For contributions — bug fix patches, one-time feature additions, or ongoing work as a team member — please sign the Unicode CLA. You are automatically asked to do so when you create a pull request for the first time. Signing it once per person or organization is sufficient for future contributions. (As of 2018-Aug, the CLA assistant is not yet set up to recognize an organization affiliation, so individuals still have to sign it for now.)

See also git for ICU Developers.

If you want to join the team, then please contact us. Once everything is agreed, the ICU team adds you to the GitHub project and the Jira issue tracker.

General Contribution Requirements

We will be glad to take a look at the code you wish to contribute to ICU. We cannot guarantee that the code will be included. Contributions of general interest and written according to the following guidelines have a better chance of becoming a part of ICU.

For any significant new functionality, contact the ICU development team through the icu-design mailing list first, and discuss the features, design and scope of the possible contribution. This helps ensure that the contribution is expected and will be welcome, that it will fit in well with the rest of ICU, and that it does not overlap with other development work that may be underway.

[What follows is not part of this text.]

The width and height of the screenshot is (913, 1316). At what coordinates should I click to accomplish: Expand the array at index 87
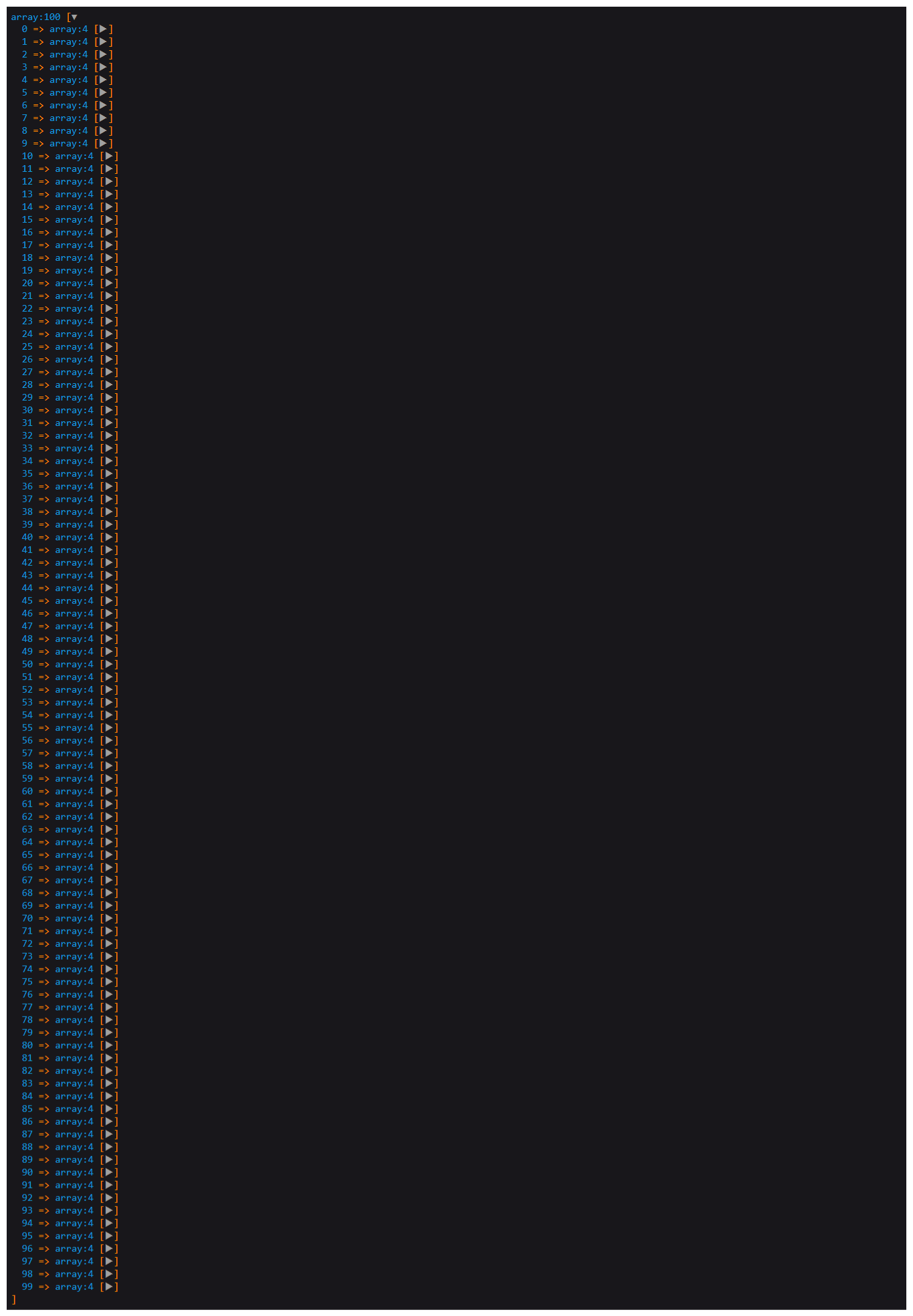point(109,1135)
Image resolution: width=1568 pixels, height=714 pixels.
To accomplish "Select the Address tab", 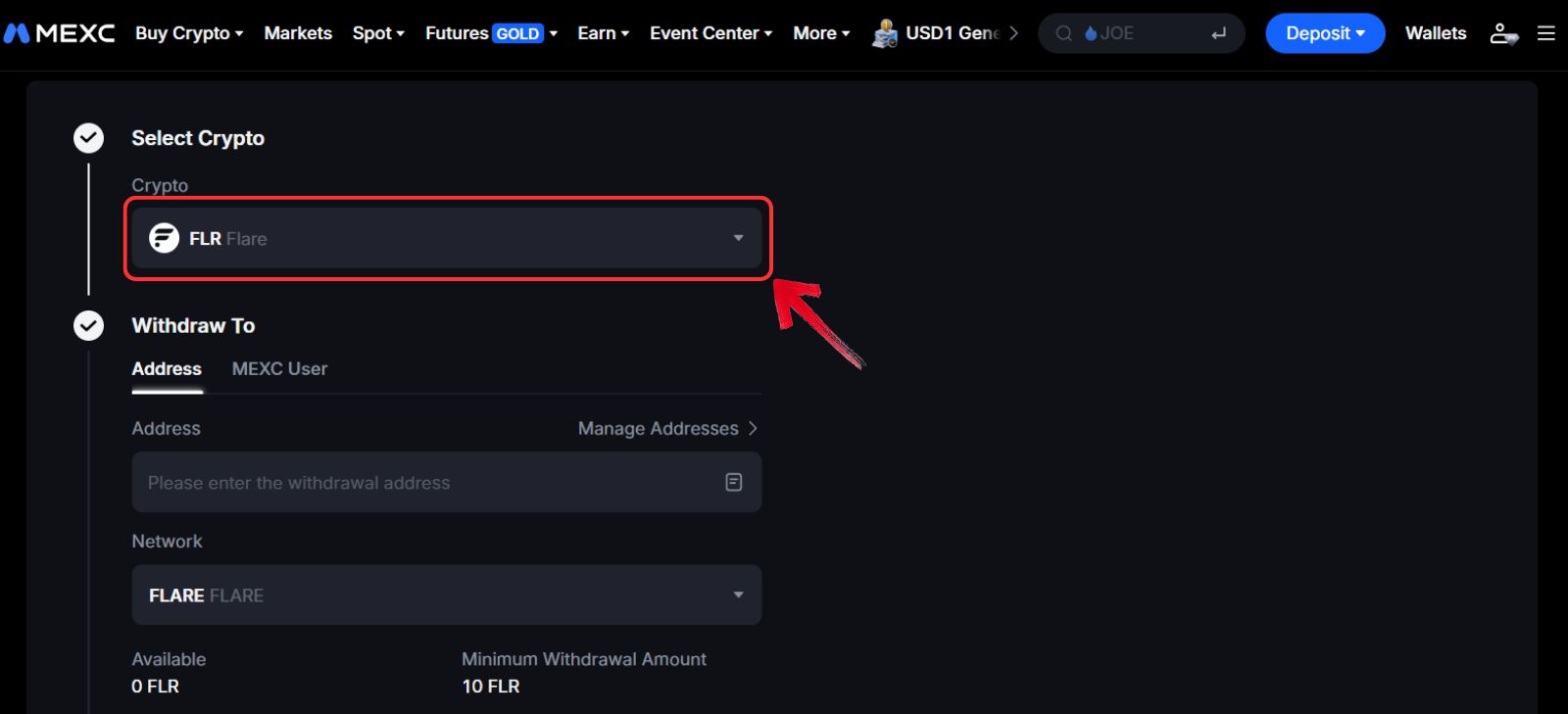I will click(x=167, y=369).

While you are considering contributing code to ICU, make sure that the legal terms (see Legal Issues (§) below) are acceptable to you and your organization.

Here are several things to keep in mind when developing a potential contribution to the ICU project:

    1. ICU has both C/C++ and Java versions. If you develop in one programming language, please either provide a port or make sure that the logic is clear enough so that the code can be reasonably ported. We cannot guarantee that we will port a contribution to the other library.

    2. Before implementation, read and understand ICU's coding guidelines . Contributions that require too much adaptation to be included in the ICU tree will probably wait for a long time.

    3. During implementation, try to mimic the style already present in the ICU source code.

    4. Always develop the code as an integral part of the library, rather than an add-on.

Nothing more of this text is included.